What this task involves | Only the lines below, from the one with "Where should I click to: Select" through the one with "1346x898 pixels.", are to be written out, exactly.
── Material provided
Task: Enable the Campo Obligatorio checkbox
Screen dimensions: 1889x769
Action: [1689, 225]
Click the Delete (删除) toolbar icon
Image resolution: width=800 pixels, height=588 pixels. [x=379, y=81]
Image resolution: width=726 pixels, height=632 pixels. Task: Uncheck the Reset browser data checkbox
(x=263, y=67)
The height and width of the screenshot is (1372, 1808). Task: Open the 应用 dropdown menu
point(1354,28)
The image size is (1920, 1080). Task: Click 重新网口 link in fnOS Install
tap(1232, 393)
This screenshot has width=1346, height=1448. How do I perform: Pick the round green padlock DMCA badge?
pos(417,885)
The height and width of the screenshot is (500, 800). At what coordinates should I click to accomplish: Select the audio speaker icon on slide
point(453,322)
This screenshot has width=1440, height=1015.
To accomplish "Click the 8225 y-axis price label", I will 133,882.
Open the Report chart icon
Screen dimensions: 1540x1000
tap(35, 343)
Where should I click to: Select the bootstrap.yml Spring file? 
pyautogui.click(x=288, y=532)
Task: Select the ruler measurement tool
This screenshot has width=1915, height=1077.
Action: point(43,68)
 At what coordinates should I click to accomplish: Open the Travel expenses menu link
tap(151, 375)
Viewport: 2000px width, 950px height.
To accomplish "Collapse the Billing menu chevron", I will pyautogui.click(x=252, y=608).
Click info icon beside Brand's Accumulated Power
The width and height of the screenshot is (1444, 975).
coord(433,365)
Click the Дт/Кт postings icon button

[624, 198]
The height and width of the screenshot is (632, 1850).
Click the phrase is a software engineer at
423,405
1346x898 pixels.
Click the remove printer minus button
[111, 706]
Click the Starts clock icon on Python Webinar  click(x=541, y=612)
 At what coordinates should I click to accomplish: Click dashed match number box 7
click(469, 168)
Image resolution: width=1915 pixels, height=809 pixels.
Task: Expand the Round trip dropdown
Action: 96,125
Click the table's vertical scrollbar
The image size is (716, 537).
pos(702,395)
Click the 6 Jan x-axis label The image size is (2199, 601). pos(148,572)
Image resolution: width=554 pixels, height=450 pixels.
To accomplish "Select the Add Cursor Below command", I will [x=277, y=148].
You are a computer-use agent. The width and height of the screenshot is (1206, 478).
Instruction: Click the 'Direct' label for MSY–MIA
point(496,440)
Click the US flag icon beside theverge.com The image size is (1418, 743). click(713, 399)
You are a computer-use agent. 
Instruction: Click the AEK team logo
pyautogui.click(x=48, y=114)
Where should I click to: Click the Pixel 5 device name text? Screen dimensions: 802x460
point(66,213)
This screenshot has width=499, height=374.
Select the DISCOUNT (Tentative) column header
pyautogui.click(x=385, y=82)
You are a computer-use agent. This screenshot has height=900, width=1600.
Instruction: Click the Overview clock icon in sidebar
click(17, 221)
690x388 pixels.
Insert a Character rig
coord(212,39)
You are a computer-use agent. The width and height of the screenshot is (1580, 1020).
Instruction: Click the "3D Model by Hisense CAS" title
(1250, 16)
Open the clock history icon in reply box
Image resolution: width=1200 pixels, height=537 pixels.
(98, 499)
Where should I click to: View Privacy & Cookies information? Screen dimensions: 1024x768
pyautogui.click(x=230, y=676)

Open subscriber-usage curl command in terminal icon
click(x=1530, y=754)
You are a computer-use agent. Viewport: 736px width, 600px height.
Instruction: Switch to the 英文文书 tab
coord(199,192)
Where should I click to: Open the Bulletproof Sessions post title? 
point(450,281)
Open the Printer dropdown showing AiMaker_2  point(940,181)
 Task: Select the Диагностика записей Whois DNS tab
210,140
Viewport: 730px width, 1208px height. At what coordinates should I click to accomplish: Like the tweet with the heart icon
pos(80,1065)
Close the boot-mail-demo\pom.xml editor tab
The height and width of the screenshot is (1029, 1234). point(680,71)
────
Answer box |
Where should I click to: Select the bootstrap.yml Spring file? 
pyautogui.click(x=288, y=532)
Task: Select the ruler measurement tool
This screenshot has width=1915, height=1077.
Action: point(43,68)
 At what coordinates should I click to accomplish: Open the Travel expenses menu link
tap(151, 375)
Viewport: 2000px width, 950px height.
To accomplish "Collapse the Billing menu chevron", I will pyautogui.click(x=252, y=608).
Click info icon beside Brand's Accumulated Power
The width and height of the screenshot is (1444, 975).
coord(433,365)
Click the Дт/Кт postings icon button

[624, 198]
The height and width of the screenshot is (632, 1850).
Click the phrase is a software engineer at
423,405
1346x898 pixels.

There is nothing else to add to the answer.